Of course, if you also have an issue with compatibility around different browers or browser versions, then Browsium is the clear winner. For instance, you could deploy the latest version of IE11 in your enterprise but still maintain compatibility with websites that only run in IE7. Microsoft does now have EMIE (Enterprise Mode for Internet Explorer), which is designed to address some of these issues, but for web applications or sites with any degree of complexity, Browsium is still a much better option.

However, if browser compatibility isn’t such a pressing issue—or if you can mitigate it with other tools—then FSLogix offers a lot more by way of other features. The core product is very interesting to those looking to simplify management of gold images and licensing requirements. Although there may be a few questions about how well it can scale (particularly in environments with vast numbers of applications), it is certainly a simple, elegant idea that seems to do exactly what it says on the tin.
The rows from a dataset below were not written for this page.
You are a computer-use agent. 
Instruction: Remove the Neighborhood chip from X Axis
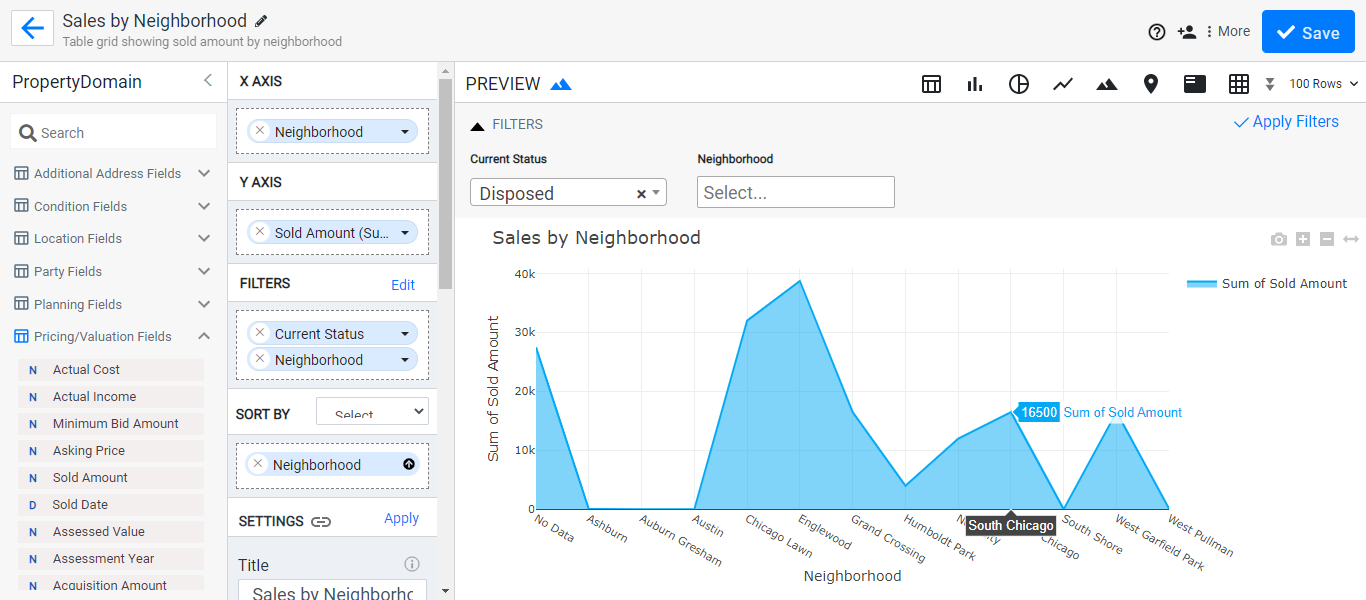click(x=259, y=131)
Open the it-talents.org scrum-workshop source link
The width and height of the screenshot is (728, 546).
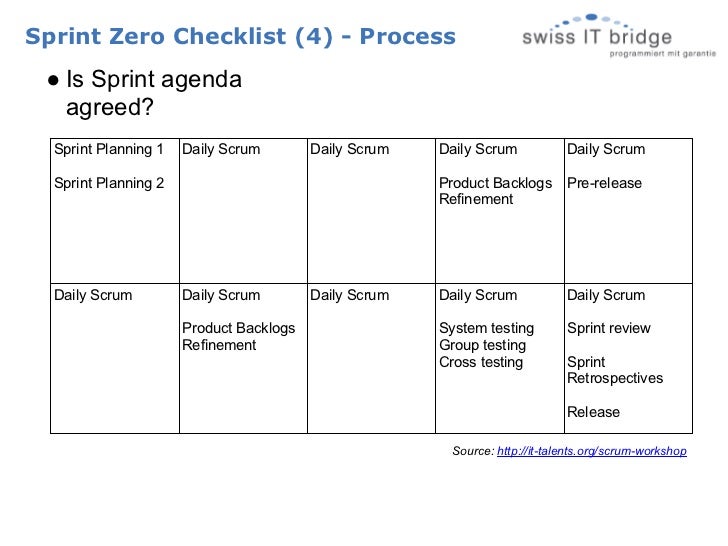592,451
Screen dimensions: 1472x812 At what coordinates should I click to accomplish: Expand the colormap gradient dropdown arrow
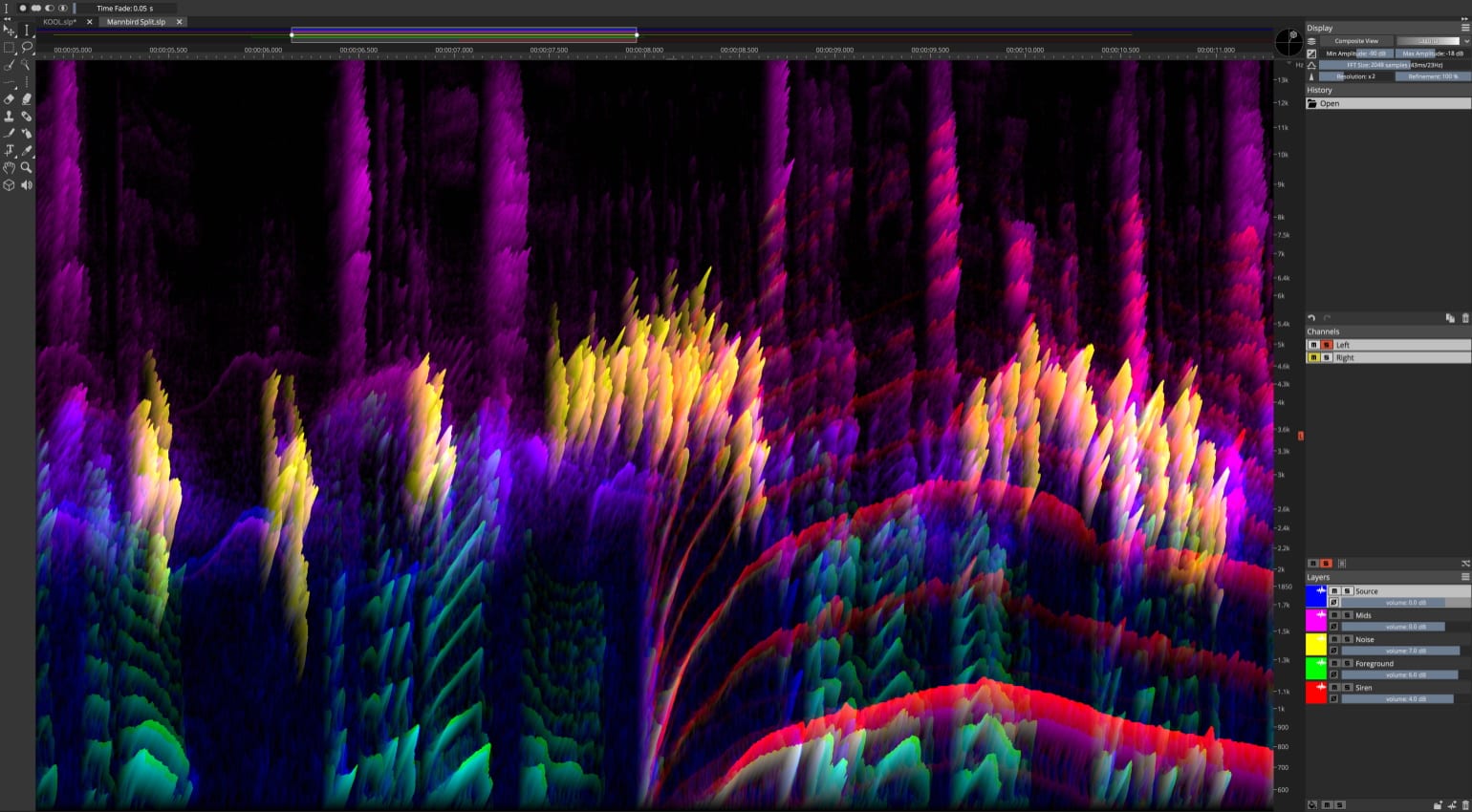click(x=1466, y=41)
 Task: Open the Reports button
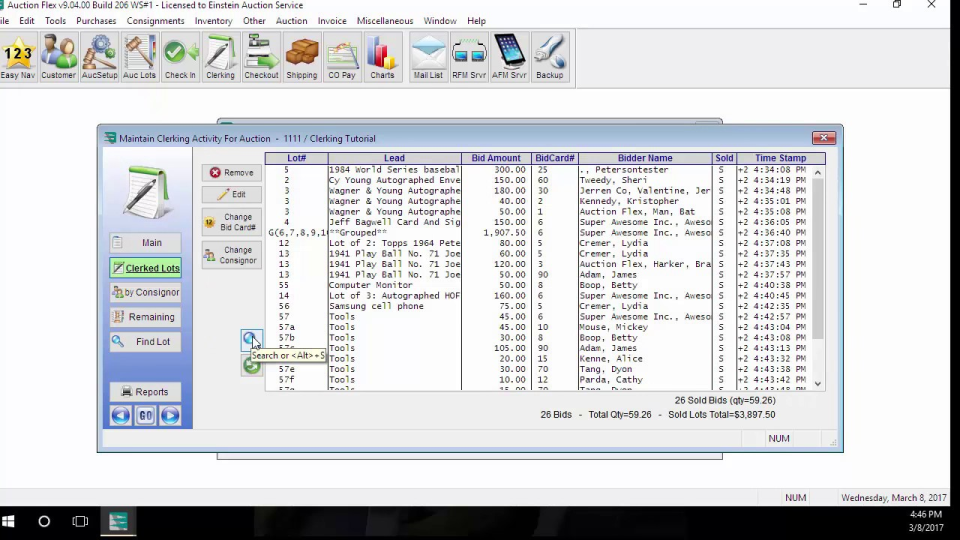145,392
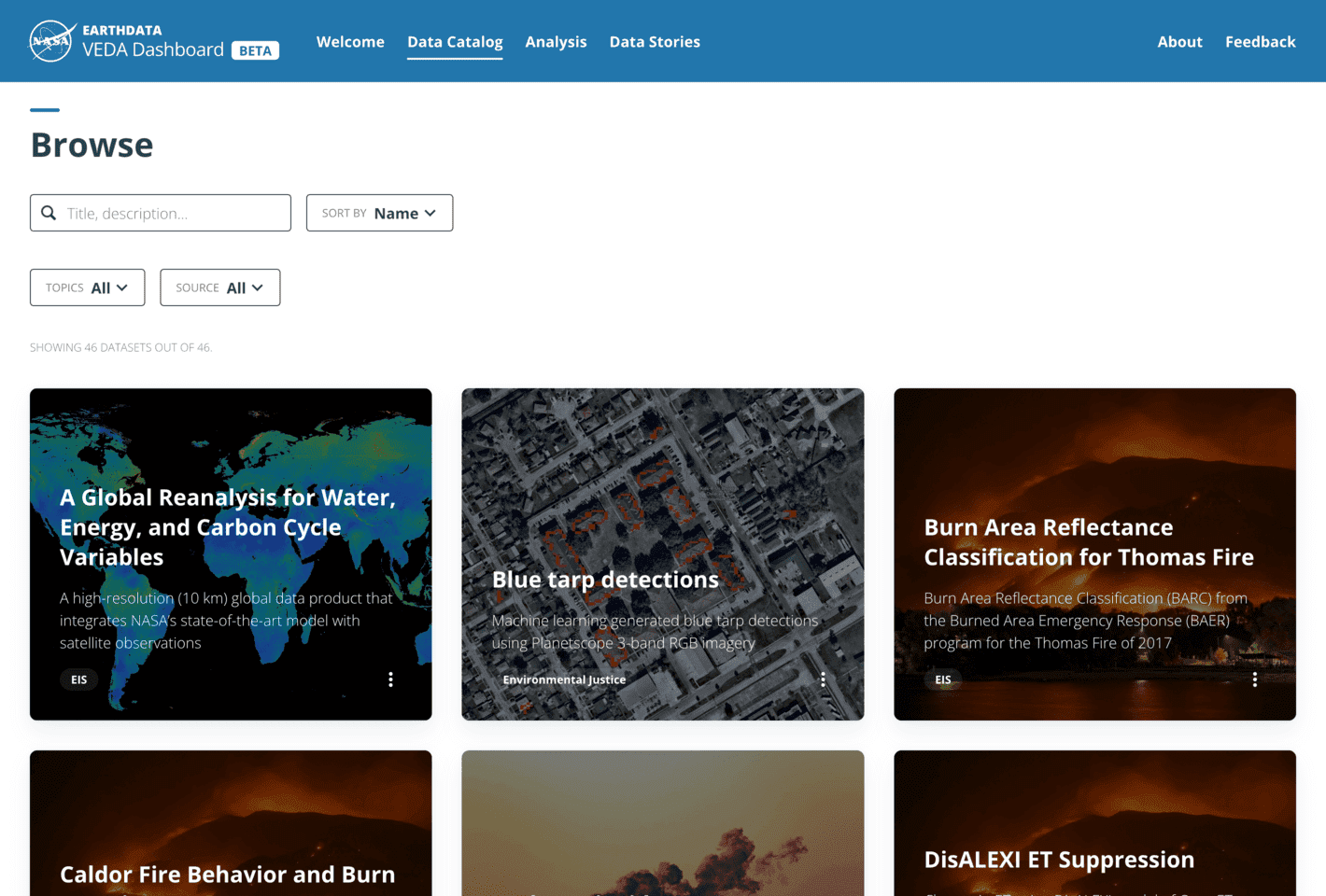Focus the Title, description search field
Image resolution: width=1326 pixels, height=896 pixels.
click(173, 213)
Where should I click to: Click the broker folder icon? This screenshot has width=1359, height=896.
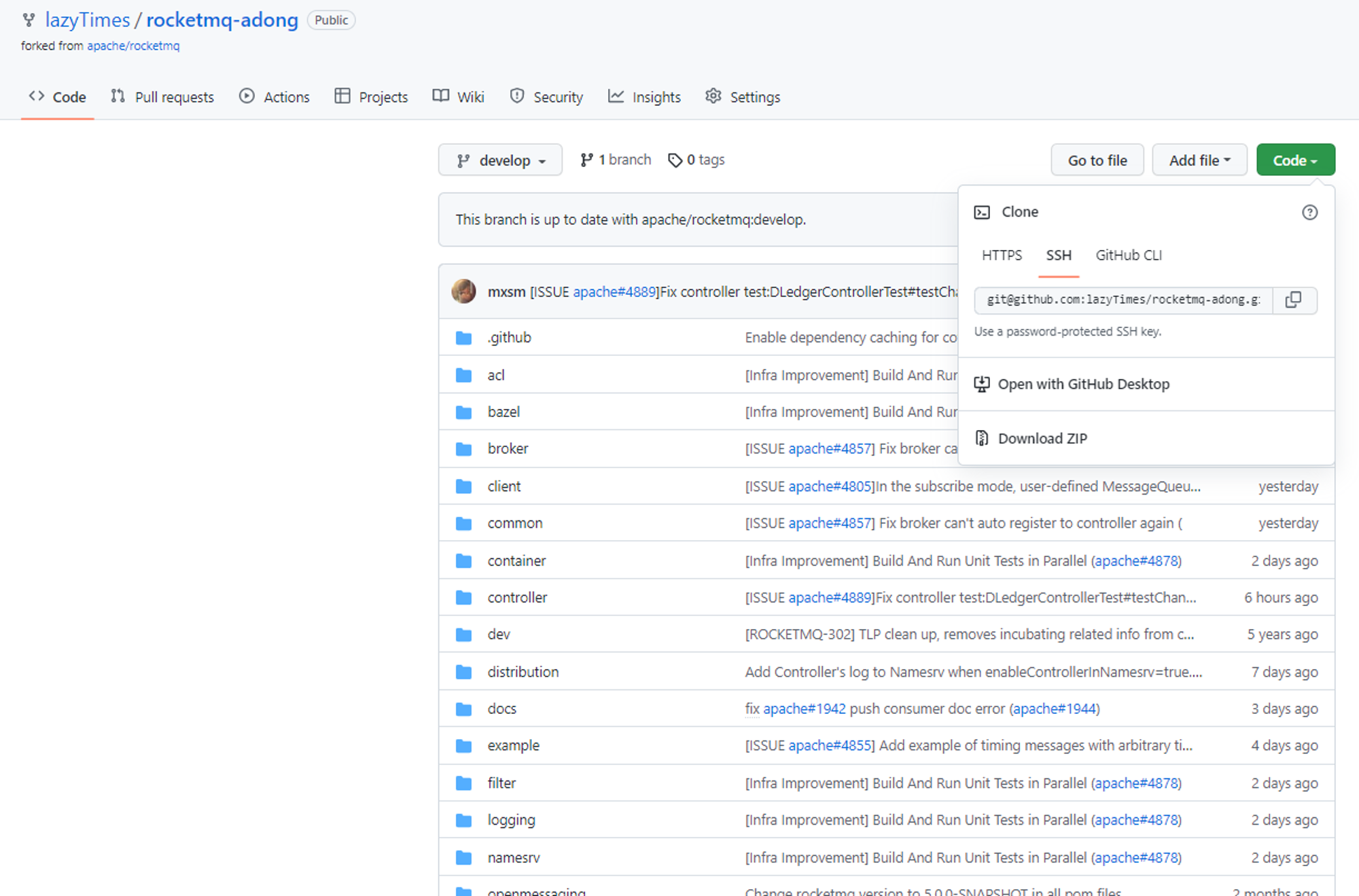pos(463,449)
There is also the point about how well your investment would stand up if vendors finally got their act together and made their products work with the latest versions of Java or browsers. With Browsium, you would probably be left with a product that wasn’t actually doing anything any more, whereas with FSLogix you’d still have the other features. Still, though, the idea that all vendors might do things the right way is probably more of a nirvana than a realistic possibility!

Finally, there’s the price point. Naturally, there isn’t a specific price available, but I’ve heard tell from some customers that Browsium in particular was overpriced for them, in light of what features it gave them. Now, if you need to remediate browser compatibility for many thousands of users, you will probably get a lot of value for your money, but if you’re only dealing with a small subset of users, it may not be such a compelling deal. It really depends on how much of an issue you are facing.

Summary

Both of these products provide a clean, simple, and manageable way to run legacy Java versions based around specific configurable conditions. They also both provide other—markedly different—functionalities that you may find tremendously useful, depending on your environment and the behaviour of the applications in it. With regard to the Java issue, I can concur that both products do an excellent job of providing the right version without interruption to the end user. It simply remains for you to evaluate all of the other factors to decide which would be the best fit for your needs.